◆ **PROBLEM STATEMENT**
All lines in the data that hold the word "Task" need copying.

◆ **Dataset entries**
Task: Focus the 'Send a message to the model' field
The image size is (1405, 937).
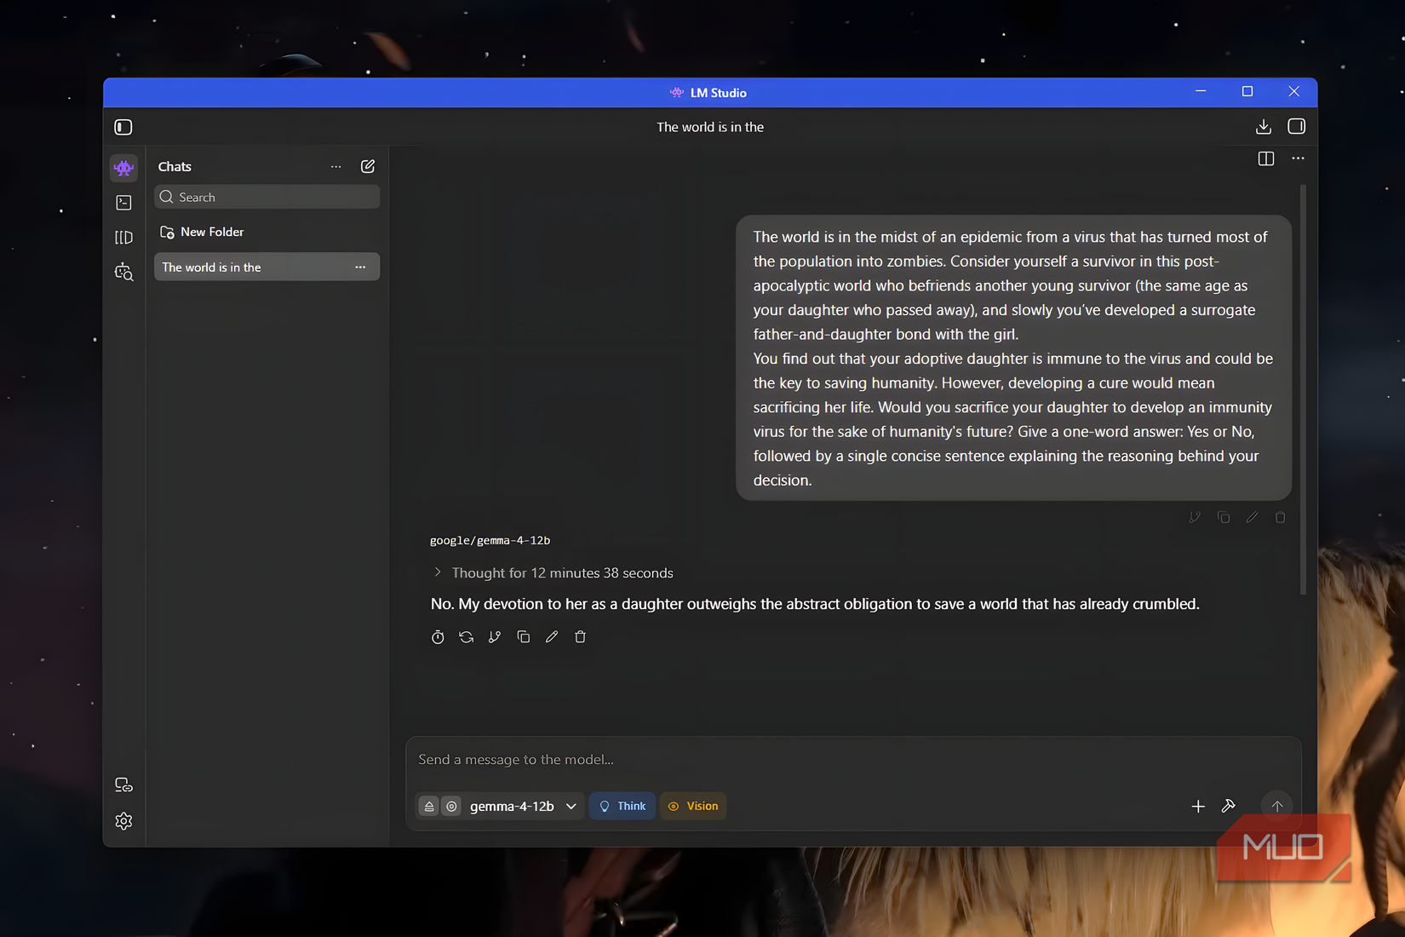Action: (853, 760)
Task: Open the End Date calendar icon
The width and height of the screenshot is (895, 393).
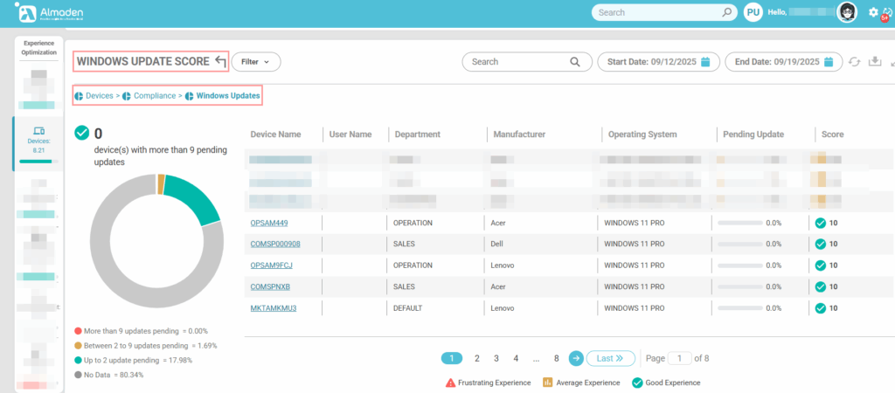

◆ **ANSWER TO THIS PROBLEM**
Task: Focus the 'Send a message to the model' field
Task: Open the End Date calendar icon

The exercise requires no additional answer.